*** Opening of DATA FOR THIS TASK ***
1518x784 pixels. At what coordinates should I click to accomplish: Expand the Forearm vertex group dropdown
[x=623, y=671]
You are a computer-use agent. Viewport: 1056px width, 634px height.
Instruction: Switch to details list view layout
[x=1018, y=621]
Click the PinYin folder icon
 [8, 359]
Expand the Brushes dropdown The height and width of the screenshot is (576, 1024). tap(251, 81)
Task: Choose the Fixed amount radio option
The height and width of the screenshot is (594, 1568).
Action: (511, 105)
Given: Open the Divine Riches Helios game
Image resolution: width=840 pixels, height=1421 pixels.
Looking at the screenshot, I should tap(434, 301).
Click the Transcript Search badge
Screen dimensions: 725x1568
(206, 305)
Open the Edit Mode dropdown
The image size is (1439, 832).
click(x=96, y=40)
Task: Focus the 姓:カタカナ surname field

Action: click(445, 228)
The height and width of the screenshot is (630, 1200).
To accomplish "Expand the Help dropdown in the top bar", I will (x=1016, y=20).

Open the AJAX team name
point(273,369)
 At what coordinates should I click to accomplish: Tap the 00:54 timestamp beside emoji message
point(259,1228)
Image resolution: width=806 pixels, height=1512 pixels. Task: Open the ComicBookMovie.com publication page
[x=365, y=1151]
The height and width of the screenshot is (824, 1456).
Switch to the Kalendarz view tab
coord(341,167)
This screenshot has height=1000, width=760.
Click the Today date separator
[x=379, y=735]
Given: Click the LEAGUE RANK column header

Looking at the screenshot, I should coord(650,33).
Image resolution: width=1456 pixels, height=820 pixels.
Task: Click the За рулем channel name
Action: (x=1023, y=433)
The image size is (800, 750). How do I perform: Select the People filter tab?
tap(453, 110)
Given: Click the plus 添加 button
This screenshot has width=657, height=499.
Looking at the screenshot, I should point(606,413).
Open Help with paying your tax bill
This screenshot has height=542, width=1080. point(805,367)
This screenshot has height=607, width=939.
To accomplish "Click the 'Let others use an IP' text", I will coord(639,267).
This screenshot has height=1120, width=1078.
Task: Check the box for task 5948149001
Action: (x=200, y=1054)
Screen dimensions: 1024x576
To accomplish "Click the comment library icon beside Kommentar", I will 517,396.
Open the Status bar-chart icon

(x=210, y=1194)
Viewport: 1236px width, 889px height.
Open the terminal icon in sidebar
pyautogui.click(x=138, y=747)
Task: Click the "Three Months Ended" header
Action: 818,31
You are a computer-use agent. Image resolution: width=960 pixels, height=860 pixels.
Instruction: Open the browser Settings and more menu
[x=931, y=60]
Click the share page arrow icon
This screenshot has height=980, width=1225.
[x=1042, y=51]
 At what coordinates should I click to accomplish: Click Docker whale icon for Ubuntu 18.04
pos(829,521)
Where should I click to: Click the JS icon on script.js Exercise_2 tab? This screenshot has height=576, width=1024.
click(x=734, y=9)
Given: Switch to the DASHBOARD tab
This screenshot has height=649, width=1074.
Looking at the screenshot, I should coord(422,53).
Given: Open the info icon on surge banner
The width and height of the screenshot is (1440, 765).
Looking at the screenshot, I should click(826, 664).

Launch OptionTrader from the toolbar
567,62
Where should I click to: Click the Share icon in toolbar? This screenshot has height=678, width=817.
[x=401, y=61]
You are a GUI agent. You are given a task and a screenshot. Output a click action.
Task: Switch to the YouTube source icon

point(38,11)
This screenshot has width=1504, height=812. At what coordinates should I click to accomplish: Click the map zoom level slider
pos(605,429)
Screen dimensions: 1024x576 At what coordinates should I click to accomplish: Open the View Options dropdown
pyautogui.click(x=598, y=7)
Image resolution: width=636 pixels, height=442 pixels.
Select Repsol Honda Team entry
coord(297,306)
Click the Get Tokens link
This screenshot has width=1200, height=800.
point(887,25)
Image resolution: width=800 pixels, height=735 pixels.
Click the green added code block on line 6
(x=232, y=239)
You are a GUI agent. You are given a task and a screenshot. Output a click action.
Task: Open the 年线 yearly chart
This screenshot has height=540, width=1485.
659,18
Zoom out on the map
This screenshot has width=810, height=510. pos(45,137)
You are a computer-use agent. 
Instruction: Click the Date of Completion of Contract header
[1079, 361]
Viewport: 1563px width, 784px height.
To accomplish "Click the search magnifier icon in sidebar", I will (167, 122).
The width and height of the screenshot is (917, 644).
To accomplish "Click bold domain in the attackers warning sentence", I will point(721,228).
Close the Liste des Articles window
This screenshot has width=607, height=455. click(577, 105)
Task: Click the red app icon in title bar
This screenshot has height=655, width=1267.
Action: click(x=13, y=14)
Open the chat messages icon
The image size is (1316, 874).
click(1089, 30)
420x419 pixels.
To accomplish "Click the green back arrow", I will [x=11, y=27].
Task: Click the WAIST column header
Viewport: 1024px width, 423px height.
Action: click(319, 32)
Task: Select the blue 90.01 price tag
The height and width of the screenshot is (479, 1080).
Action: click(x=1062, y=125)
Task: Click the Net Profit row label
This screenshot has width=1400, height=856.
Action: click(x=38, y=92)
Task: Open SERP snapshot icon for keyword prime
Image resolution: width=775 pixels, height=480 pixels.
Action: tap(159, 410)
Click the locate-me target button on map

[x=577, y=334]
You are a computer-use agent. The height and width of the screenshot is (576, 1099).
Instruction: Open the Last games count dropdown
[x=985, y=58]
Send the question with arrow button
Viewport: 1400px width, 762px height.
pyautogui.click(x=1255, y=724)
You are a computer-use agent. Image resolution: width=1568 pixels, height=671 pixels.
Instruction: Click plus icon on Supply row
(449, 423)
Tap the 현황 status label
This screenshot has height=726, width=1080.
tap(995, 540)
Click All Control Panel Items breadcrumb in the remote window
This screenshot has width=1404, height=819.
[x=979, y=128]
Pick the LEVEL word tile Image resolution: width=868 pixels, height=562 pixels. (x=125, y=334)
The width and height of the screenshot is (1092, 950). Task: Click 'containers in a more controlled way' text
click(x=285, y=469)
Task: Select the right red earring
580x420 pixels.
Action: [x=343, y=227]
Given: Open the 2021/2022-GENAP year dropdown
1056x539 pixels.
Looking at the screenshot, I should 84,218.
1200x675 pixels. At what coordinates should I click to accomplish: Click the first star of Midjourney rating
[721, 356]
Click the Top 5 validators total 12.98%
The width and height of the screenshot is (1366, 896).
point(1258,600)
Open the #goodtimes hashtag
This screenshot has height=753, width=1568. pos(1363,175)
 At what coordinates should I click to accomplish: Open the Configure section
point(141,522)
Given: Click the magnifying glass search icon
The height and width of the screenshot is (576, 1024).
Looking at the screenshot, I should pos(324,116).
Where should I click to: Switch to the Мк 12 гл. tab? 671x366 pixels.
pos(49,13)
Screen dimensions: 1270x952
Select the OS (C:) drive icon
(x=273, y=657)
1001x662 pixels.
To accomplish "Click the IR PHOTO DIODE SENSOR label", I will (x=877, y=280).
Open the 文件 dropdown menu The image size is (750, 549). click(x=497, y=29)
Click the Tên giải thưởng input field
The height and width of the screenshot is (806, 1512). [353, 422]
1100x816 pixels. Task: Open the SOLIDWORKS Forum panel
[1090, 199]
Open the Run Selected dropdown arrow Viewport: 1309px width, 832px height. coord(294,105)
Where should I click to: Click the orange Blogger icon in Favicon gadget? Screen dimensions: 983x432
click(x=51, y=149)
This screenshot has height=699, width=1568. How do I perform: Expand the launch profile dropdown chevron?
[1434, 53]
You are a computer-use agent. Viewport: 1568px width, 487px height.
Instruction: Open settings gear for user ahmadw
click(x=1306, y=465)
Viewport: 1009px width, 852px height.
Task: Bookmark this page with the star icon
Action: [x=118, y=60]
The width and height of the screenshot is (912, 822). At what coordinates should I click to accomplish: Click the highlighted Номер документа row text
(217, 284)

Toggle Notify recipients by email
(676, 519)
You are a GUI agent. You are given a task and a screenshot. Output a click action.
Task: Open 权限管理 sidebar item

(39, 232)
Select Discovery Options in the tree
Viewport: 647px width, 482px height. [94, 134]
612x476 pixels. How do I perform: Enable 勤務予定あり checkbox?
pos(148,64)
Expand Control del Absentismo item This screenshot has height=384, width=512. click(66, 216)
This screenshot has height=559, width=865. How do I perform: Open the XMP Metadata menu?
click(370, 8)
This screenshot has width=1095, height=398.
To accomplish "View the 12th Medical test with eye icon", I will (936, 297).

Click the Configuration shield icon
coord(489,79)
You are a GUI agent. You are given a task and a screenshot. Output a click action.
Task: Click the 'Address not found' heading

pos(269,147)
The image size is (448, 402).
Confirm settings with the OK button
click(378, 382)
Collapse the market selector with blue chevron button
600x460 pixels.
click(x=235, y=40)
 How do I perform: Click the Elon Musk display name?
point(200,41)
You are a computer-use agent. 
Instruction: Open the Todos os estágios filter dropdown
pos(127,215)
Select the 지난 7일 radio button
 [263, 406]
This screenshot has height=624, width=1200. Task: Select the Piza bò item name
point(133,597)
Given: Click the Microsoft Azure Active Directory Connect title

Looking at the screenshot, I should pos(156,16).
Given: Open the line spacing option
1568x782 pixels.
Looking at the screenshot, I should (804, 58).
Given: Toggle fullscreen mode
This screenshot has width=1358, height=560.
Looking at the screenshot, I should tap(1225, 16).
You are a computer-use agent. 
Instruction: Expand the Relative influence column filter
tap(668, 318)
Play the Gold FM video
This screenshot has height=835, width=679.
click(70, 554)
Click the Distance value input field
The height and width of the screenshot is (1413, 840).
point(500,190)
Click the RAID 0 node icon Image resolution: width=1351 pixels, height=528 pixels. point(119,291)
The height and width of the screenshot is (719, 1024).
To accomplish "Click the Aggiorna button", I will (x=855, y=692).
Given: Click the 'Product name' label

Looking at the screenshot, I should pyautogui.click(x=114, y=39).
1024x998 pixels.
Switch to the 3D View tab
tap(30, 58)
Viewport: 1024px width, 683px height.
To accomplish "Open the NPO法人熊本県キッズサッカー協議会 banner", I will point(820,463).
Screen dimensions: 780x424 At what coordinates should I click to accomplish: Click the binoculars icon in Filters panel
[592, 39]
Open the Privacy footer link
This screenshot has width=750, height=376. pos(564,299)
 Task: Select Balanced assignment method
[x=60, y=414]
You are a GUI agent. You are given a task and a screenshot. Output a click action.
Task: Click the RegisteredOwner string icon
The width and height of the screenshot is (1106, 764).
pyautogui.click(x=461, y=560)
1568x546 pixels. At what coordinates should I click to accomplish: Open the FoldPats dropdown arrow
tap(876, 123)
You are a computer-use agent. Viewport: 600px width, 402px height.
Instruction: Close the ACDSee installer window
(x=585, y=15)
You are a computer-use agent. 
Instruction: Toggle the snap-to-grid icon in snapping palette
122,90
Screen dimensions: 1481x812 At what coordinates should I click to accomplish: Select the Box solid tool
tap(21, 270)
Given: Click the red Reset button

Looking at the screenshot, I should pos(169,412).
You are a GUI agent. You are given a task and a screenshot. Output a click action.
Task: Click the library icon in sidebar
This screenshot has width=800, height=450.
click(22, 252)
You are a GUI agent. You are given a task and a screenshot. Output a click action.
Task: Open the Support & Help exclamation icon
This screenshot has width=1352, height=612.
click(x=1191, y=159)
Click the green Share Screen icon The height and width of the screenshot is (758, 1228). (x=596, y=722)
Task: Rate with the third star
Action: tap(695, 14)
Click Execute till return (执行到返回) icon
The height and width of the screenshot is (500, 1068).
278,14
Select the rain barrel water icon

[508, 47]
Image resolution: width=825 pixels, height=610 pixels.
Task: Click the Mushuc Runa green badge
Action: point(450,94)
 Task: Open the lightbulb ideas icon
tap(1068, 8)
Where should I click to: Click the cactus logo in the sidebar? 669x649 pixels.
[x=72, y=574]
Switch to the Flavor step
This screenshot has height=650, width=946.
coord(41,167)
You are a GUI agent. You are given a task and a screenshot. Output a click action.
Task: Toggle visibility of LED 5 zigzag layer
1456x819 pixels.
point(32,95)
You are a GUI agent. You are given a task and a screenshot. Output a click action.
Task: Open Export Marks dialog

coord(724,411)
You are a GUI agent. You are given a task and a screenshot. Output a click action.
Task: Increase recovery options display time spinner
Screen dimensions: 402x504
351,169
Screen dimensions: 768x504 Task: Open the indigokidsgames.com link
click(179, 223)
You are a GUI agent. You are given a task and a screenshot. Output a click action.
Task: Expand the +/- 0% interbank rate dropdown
*** Close of DATA FOR THIS TASK ***
▶ _ASSIGNMENT_: Count the lines in the records that contain the word "blue", and give only that number.

▶ _SOLUTION FOR THIS PROBLEM_: 2